▸ **WORK TO BE COMPLETED**: Return each line of the rows below that contains the string "left", copied in full.

▸ **EXERCISE MATERIALS**:

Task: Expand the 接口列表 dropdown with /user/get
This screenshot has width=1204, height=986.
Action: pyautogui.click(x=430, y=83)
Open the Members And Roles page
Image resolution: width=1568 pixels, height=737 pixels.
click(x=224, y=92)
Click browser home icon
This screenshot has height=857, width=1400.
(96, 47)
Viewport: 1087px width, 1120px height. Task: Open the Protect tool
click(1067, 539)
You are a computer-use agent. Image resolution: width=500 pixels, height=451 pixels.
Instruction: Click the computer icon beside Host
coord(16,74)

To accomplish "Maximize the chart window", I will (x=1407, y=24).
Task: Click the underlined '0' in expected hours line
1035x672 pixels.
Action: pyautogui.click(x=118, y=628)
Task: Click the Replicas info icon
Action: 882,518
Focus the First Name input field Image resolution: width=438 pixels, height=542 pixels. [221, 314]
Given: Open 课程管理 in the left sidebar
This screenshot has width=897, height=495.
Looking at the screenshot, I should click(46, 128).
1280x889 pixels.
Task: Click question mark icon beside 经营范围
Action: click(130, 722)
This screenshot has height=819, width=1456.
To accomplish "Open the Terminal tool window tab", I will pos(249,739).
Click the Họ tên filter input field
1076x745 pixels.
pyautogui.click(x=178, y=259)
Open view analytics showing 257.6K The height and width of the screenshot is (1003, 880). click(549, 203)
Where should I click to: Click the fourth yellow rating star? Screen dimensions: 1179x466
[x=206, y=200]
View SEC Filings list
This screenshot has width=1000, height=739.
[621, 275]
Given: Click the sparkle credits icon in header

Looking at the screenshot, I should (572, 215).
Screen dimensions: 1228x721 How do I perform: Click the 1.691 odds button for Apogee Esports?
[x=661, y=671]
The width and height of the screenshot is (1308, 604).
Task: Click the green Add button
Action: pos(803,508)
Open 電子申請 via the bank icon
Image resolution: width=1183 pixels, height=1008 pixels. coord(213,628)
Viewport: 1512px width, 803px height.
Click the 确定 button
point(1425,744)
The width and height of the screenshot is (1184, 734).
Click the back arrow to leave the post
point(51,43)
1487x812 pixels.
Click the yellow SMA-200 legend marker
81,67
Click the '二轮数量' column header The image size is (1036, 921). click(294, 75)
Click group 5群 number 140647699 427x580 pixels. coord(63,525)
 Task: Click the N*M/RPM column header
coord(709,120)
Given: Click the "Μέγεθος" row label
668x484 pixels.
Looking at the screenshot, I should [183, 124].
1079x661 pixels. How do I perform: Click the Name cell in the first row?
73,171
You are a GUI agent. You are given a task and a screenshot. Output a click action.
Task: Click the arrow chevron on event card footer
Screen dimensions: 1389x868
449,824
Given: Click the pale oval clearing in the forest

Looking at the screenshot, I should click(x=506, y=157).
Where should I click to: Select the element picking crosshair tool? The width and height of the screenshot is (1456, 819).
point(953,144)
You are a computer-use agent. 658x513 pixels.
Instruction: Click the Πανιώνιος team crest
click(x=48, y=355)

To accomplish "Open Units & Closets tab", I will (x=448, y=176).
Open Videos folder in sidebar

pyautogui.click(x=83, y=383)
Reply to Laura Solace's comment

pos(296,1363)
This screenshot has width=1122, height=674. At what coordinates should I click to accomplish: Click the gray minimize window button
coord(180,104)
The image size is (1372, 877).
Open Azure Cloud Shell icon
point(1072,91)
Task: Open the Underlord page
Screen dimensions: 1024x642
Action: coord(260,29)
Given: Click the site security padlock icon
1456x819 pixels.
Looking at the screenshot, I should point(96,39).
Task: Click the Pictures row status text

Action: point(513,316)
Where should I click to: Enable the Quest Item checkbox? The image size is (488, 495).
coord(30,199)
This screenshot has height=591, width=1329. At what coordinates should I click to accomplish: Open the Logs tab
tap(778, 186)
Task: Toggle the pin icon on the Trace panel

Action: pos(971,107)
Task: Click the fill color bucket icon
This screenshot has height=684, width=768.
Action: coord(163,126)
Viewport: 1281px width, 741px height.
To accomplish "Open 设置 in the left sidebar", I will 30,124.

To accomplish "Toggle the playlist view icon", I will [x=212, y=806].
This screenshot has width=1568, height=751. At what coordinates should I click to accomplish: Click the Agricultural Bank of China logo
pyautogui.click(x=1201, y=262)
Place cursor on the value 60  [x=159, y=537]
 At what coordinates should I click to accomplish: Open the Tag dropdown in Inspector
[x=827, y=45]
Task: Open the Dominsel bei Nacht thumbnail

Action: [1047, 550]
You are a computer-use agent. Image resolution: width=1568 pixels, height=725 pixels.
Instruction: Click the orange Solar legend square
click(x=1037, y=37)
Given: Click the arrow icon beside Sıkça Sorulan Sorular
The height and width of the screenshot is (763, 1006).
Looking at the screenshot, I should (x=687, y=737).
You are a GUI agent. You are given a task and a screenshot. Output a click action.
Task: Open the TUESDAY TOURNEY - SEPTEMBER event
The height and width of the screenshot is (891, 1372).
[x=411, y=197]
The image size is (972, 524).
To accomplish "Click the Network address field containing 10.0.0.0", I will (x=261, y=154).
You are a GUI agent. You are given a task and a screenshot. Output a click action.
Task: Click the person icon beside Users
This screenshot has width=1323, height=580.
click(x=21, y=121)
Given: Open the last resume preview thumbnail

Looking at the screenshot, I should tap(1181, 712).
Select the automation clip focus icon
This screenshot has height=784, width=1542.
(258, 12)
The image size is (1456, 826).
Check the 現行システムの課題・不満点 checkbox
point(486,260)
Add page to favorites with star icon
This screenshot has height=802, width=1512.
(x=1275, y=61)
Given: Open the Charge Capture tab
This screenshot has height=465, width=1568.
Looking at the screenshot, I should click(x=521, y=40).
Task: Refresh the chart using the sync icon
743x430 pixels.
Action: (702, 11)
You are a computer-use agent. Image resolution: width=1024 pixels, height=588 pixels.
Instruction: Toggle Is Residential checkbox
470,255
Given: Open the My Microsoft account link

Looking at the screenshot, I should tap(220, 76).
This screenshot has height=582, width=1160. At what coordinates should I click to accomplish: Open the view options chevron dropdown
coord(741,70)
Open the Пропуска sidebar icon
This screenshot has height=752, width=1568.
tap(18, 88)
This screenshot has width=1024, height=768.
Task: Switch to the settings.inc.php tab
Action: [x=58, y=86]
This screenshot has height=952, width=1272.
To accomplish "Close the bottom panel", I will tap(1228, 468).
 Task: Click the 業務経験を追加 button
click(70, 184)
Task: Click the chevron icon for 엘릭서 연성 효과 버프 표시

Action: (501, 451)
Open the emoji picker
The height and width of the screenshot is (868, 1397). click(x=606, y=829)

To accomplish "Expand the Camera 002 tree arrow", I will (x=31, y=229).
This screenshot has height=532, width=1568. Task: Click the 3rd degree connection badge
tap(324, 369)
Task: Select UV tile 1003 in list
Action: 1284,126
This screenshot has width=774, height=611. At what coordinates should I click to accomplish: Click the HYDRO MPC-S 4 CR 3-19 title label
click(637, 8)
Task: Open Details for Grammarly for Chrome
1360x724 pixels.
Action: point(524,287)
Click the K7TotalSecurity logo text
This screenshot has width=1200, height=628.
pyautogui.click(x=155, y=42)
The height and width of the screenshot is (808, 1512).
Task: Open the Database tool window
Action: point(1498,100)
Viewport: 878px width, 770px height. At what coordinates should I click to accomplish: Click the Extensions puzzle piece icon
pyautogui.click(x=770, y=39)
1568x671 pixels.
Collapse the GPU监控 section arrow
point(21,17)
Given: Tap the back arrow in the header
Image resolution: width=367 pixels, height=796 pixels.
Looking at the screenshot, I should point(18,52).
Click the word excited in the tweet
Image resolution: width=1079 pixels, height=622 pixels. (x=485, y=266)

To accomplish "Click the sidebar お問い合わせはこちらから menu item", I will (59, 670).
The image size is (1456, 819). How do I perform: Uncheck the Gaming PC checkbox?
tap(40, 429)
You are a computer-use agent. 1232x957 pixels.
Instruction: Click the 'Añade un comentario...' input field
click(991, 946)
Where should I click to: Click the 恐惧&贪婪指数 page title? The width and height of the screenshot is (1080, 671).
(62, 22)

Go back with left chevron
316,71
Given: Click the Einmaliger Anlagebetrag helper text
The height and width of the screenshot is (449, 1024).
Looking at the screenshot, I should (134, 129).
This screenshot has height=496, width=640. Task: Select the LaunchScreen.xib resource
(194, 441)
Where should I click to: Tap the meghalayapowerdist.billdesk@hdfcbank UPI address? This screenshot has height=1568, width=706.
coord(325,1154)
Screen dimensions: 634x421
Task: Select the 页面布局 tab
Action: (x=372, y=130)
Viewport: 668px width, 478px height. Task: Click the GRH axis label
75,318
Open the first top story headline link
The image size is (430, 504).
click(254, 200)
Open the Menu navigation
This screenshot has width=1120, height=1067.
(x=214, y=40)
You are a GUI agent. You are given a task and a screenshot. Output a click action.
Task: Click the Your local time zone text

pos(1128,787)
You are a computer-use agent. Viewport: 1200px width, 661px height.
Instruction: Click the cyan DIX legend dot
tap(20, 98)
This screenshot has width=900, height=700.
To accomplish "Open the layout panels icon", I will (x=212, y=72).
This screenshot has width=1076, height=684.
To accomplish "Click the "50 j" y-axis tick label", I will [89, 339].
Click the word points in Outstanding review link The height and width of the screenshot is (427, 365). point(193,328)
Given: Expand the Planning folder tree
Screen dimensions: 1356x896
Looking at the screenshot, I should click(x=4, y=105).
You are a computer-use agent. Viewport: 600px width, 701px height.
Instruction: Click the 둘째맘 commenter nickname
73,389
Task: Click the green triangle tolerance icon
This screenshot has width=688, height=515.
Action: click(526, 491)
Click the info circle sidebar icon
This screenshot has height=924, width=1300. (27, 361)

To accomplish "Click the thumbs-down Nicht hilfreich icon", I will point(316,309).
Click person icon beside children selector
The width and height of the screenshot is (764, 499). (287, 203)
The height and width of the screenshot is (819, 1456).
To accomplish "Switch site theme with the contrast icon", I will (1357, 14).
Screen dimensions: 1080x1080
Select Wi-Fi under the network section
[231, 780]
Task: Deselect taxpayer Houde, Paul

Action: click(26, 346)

▸ **SOLUTION TO THE PROBLEM**:
Given: Open 课程管理 in the left sidebar
To accomplish "Open 设置 in the left sidebar", I will 30,124.
Go back with left chevron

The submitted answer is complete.